The Simpson’s paradox it is a statistical phenomenon due to one imbalance in the available datain which the trends that can be inferred from a group of data are in contrast with the trends extracted from one or more subgroups of the same data set. It may happen, for example, that a result which seems obvious, becomes inconsistent when we consider all the data at our disposal, that is, when we know all the variables involved. Indeed, it may happen that a result come to reverse when we separate the data into subgroups. This is very important for example in medical field when you want to study the effectiveness of drugs in a given population.
What is Simpson’s paradox
The Simpson’s paradox it is a counterintuitive statistical phenomenon – a paradox, in fact – in which a trend or a result that emerges from data, it becomes different when the data itself is split into subgroups, that is, when the population on which the statistics are made is divided according to a specific variable. To be clear, this can mean that the statistics over time of the average height of Italians can have a different result if we consider all Italians as a whole, or separately women and men, or young and old
This means that a overall resultso in our case on all Italians, it can be contradicted come on “local” resultsthat is, observed in small groups, such as men and women. This happens due to the influence of external factorssuch as the size of the subgroups, which alter the results.

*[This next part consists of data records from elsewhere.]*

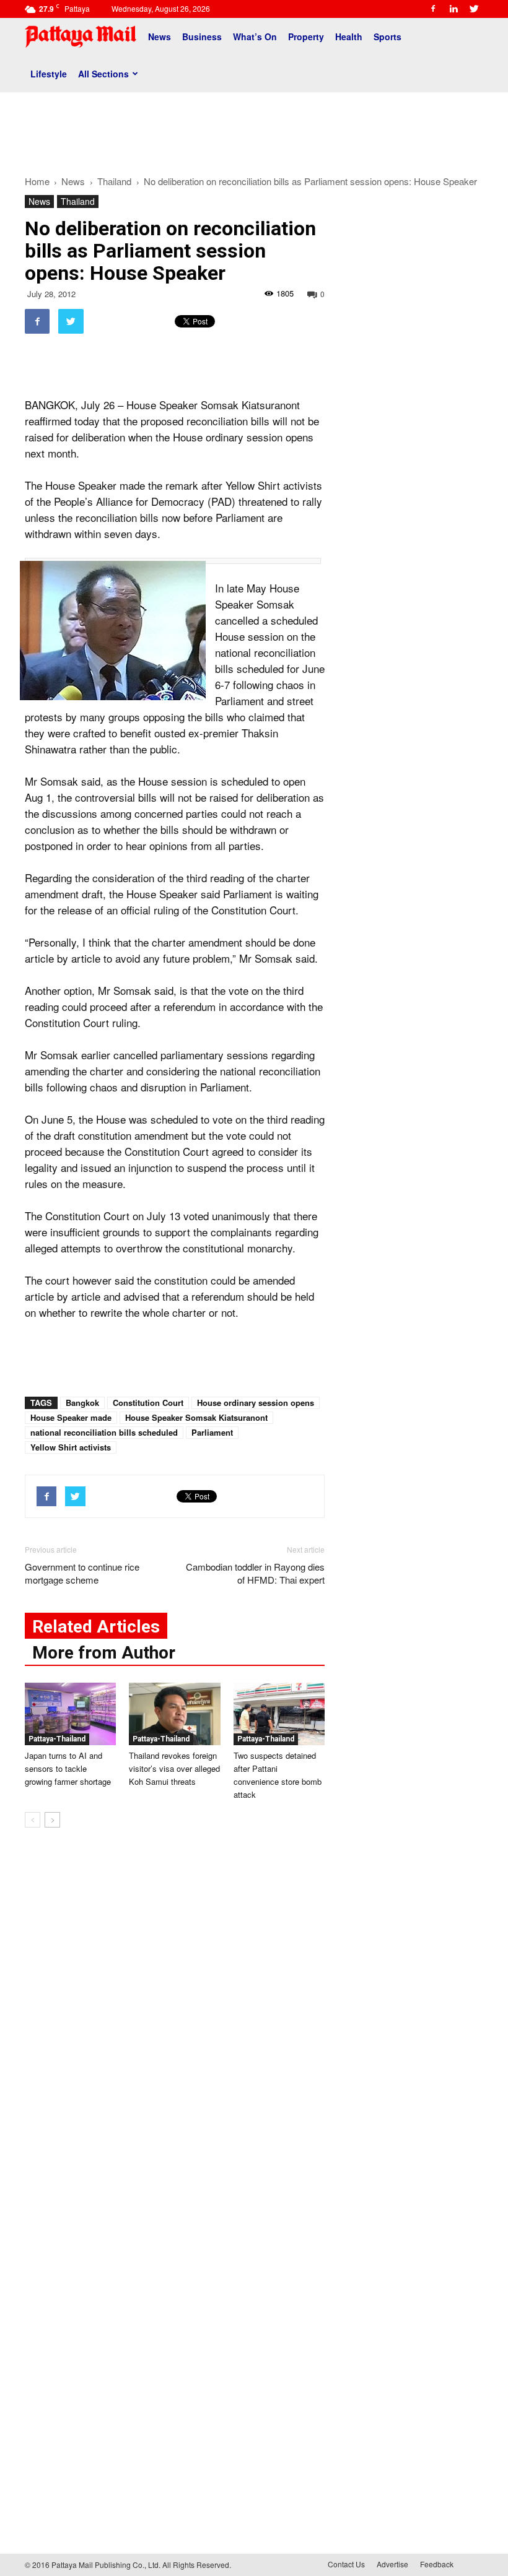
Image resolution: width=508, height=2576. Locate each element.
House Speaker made (71, 1417)
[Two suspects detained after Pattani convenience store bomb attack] (279, 1714)
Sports (387, 36)
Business (202, 36)
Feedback (436, 2564)
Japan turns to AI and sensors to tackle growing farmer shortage (68, 1768)
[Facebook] (433, 8)
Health (348, 36)
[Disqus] (175, 2025)
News (159, 36)
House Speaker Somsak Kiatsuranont (196, 1417)
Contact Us (346, 2564)
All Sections (103, 73)
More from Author (103, 1652)
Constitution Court (148, 1402)
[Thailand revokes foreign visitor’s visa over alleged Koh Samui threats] (174, 1714)
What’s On (255, 36)
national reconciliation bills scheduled (104, 1432)
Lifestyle (48, 73)
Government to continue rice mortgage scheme (82, 1573)
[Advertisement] (254, 129)
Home (37, 181)
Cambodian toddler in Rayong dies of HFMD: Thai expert (255, 1573)
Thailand (78, 201)
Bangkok (82, 1402)
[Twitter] (474, 8)
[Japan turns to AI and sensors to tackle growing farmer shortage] (70, 1714)
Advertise (392, 2564)
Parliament (212, 1432)
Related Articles (96, 1626)
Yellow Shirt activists (70, 1447)
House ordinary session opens (255, 1402)
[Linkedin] (453, 8)
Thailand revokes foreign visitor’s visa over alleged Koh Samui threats (174, 1768)
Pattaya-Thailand (56, 1739)
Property (306, 36)
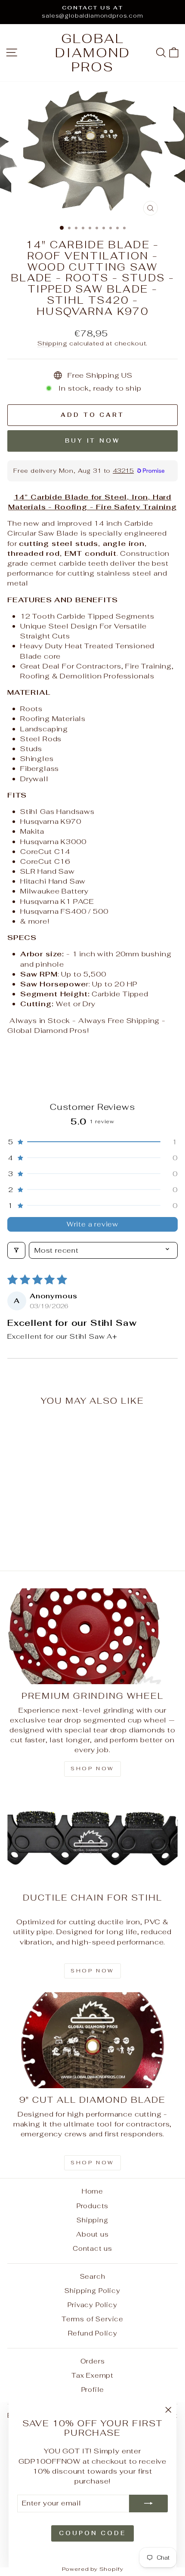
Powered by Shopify (92, 2569)
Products (93, 2206)
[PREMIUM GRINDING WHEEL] (92, 1636)
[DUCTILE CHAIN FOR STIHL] (92, 1838)
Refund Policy (92, 2333)
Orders (92, 2361)
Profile (92, 2389)
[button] (92, 1141)
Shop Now (92, 2162)
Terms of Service (92, 2319)
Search (92, 2276)
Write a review (92, 1224)
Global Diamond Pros (92, 52)
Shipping (52, 343)
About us (92, 2234)
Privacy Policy (92, 2305)
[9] (92, 2040)
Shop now (92, 1768)
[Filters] (16, 1250)
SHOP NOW (92, 1970)
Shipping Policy (92, 2290)
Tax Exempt (92, 2375)
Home (92, 2191)
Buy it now (92, 440)
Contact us (92, 2248)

This paradox gets its name from Edward Hugh Simpson, statistical and former Bletchley Park cryptanalyst, who described it in a 1951 article, “The Interpretation of Interaction in Contingency Tables”.
But let’s explain it better with an example.
When the result reverses: an example of Simpson’s paradox
Let’s imagine we want to understand whether, to lose weight, it is better to eat only Brussels sprouts or tiramisu. To do this, we involve you in our study 100 people let them just eat sprouts Brussels for a week and others 100 let them just eat tiramisu. At the end of the week we ask all participants to measure their weight and let’s see what happens 75 people out of 100, that is, 75% of people who ate alone sprouts, they lost weight at the end of the week, while those who ate alone tiramisu, well 80 people out of 100, so 80%, have lost weight.
If we stopped here, we would only notice that 80% of those who ate tiramisu lost weight, compared to 75% of those who ate sprouts. We could therefore state with great joy that eating tiramisu makes you lose weight to people more than eating Brussels sprouts and we could continue peacefully with our lives.
Clearly, even though we would like it to be true, the situation it’s good different. Indeed, in our analysis we have not consideredfor example, the sex of the participants.
Introduce confounding variables and stratify the data
In our imaginary study to decide the best diet we involved 100 people for one diet and 100 for the other. However, we did not pay too much attention to biological sex of the participants and we therefore involved 70 men And 30 women to eat sprouts and 90 men And 10 women to eat tiramisu.
If we now look at the separate results for men and women (in technical terms it is said “stratify”), we observe that:
- between women who ate tiramisu, 3 out of 10 (30%) lost weight, while among those who ate sprouts this happened for 14 out of 30 (46.6%);
- among them men who ate tiramisu, 77 out of 90 (85.5%) lost weight, while among those who ate sprouts this happened for 61 out of 70 (87.1%).
In both cases, we see that the percentages of people who lose weight increase if they eat sproutsgoing from 30% to 46.6% for women and from 85.5% to 87.1% for men. This, however, seems like it contradict the results globally, that is, general regardless of gender, where we had seen that it was better to eat tiramisu. In other words, dividing the sample based on sex seems to reverse the result obtained for the entire sample. This is precisely Simpson’s paradox: a trend (better sprouts than tiramisu for both men and women) visible within each subgroup of data disappears if I combine and aggregate all the data together (80% tiramisu VS 75% sprouts ).
But why does such a statistical phenomenon happen?
How does this happen and where does Simpson’s paradox lie?
In this case men and women (our confounding factor) they were not balanced within the two groups. If a subgroup has a much higher (or lower) number of observations than the others, the overall result can be dominated by this imbalance, altering the average or the general trend.
This paradox is often found in statistical analyses social and medical sciences and it can create big problems, especially if they are interpreted correlations as if they were causal relationships. For example, moles clinical trials for new drugs, it may happen that one drug appears more effective than another when the data are aggregated, but once separated by groups (such as age or severity of the disease), the result is reversed, as in a very famous case of treatment of kidney stones. The same happened no later than 2021 with i vaccines against COVID-19 in England: considering separately the age groupsit clearly emerged that the rate of mortality among the unvaccinated it was much higher than among the vaccinated for both people under 50 and over. However, considering the entire population, the mortality rate appeared paradoxically lower among the unvaccinated. This is because there was a higher vaccination rate among the elderly, who still have a higher mortality risk.
Be aware of Simpson’s paradox it is therefore fundamental to interpret the data correctly and avoid errors of evaluation.